Nun darf man durchaus die Frage stellen: Wer könnte ernsthaft etwas dagegen haben, Minderjährige vor Suchtmitteln zu bewahren? Niemand. Doch genau hier liegt der rhetorische Trick. Der edle Vorwand des Jugendschutzes wird in diesem Land mit schöner Regelmäßigkeit bemüht, um am Ende sämtliche erwachsenen Bürger zu bevormunden.
Gleichwohl stellen sie eine Gefahr für die Gesundheit von Kindern und Jugendlichen dar – mit dieser Formel lässt sich nahezu jedes Verbot rechtfertigen.
Nikotinbeutel im Fadenkreuz
Besonders die tabakfreien Nikotinbeutel hätten es der Ministerin angetan. Diese enthielten zwar keinen Tabak, könnten aber dennoch erhebliche Mengen Nikotin aufweisen und so das Risiko von Abhängigkeit und Entzugserscheinungen erhöhen, so die Argumentation. Stolz forderte klare Vorgaben im Tabakrecht. Das Ziel sei, das Thema dauerhaft auf der bundespolitischen Agenda zu halten.
Wenn der Staat zum Oberlehrer wird
Man muss kein Freund des Nikotinkonsums sein, um eine gewisse Skepsis gegenüber dieser Regulierungswut zu entwickeln. Während in deutschen Städten die Kriminalität explodiert, während die Wirtschaft unter erdrückenden Steuerlasten ächzt und während Bürger sich um ihre Altersvorsorge sorgen, beschäftigen sich die Gesundheitsminister der Länder mit der Frage, in welchem Geschmack ein Nikotinbeutel verkauft werden darf.

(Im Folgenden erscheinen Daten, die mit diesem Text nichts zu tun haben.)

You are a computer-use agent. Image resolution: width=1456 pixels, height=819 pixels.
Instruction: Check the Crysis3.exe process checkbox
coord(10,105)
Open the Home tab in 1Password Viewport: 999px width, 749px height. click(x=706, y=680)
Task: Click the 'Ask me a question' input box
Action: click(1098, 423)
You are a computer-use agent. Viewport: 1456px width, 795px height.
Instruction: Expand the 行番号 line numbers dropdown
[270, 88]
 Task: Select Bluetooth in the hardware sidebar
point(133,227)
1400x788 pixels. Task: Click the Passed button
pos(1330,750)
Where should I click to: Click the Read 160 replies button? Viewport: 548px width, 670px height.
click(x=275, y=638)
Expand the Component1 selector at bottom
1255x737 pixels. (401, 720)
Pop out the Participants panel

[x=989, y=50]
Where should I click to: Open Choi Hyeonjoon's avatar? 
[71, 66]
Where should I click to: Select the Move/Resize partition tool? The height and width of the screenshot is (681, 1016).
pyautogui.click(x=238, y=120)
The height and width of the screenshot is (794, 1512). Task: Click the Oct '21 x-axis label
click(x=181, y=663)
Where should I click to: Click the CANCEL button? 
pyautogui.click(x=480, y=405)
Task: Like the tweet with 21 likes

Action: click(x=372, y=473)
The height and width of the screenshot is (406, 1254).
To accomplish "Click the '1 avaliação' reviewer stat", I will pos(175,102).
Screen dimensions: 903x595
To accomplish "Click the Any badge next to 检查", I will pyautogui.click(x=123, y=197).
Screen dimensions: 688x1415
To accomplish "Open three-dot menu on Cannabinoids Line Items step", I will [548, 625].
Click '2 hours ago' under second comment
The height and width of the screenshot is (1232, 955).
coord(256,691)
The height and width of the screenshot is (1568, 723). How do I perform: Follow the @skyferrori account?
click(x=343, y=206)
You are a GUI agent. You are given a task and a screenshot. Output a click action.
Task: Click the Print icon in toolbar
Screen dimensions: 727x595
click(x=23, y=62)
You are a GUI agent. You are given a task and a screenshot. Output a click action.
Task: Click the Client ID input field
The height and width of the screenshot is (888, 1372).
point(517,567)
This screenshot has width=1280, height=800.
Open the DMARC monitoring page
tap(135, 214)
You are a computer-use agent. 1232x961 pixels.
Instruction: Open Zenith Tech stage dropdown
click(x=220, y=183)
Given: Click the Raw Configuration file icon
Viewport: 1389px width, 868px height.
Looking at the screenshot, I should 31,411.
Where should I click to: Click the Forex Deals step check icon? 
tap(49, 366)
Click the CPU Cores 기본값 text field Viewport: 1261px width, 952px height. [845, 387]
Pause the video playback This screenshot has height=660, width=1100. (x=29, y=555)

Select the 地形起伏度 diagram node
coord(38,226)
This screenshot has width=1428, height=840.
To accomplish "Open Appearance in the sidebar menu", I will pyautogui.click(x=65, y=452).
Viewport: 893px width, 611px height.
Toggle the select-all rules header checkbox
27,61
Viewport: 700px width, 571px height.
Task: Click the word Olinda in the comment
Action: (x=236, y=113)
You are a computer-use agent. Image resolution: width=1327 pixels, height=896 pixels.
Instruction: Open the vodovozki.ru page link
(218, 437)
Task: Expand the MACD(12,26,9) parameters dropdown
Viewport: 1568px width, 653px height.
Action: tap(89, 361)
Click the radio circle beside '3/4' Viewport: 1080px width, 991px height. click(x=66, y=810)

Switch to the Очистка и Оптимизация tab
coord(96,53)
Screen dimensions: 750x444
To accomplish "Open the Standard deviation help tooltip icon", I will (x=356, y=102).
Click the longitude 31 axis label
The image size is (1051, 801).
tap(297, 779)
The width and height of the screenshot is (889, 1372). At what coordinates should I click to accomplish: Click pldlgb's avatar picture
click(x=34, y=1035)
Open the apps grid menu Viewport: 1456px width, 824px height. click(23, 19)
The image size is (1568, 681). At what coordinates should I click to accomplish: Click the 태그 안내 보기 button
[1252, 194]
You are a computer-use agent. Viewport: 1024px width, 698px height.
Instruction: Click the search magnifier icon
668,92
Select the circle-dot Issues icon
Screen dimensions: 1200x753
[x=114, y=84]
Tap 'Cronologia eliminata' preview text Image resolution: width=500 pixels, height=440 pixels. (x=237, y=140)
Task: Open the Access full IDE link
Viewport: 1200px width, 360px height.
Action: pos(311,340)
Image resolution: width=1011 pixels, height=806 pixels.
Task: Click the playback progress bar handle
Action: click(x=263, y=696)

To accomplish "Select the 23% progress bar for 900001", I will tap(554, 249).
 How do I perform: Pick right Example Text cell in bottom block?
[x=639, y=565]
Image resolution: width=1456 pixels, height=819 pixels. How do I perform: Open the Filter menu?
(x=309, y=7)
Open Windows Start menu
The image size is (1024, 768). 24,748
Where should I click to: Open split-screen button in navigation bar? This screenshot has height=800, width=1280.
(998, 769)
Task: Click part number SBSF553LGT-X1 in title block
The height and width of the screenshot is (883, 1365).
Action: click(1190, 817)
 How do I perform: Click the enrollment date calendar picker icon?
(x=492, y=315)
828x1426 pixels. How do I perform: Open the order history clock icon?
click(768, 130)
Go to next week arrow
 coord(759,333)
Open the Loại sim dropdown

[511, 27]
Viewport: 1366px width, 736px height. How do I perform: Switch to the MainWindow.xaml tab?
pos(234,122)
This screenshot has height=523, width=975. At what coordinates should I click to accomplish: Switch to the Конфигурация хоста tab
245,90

Setzt die Politik hier wirklich die richtigen Prioritäten?
Der mündige Bürger, so scheint es, existiert im Denken vieler Politiker längst nicht mehr. An seine Stelle ist ein zu erziehendes Subjekt getreten, das vor jeder eigenen Entscheidung beschützt werden muss. Selbstverständlich gehören Suchtmittel nicht in Kinderhände – doch die Erfahrung lehrt, dass aus dem ehrenwerten Jugendschutz schnell ein flächendeckendes Verbotsregime erwächst, das alle gleichermaßen trifft.
Ein Muster, das sich wiederholt
Wer die Entwicklungen der vergangenen Jahre verfolgt hat, kennt das Drehbuch. Erst die Warnung, dann der Appell, schließlich das Verbot. Ob Heizungsgesetz, Verbrennerausstieg oder Ernährungsvorschriften – stets weiß die Obrigkeit besser, was gut für uns ist. Es bleibt die berechtigte Sorge, dass auch hier am Ende nicht der Schutz der Jugend, sondern die schleichende Entmündigung des Erwachsenen das eigentliche Ergebnis sein wird.
Vielleicht wäre es an der Zeit, dass die Politik ihre Energie wieder auf jene Probleme richtet, die das Land tatsächlich an den Rand bringen – und dem Bürger im Übrigen ein Stück eigene Verantwortung zugesteht.
Hinweis: Dieser Beitrag gibt die Meinung unserer Redaktion wieder und stellt keine medizinische, rechtliche oder gesundheitliche Beratung dar. Für individuelle Fragen wenden Sie sich bitte an entsprechend qualifizierte Fachleute.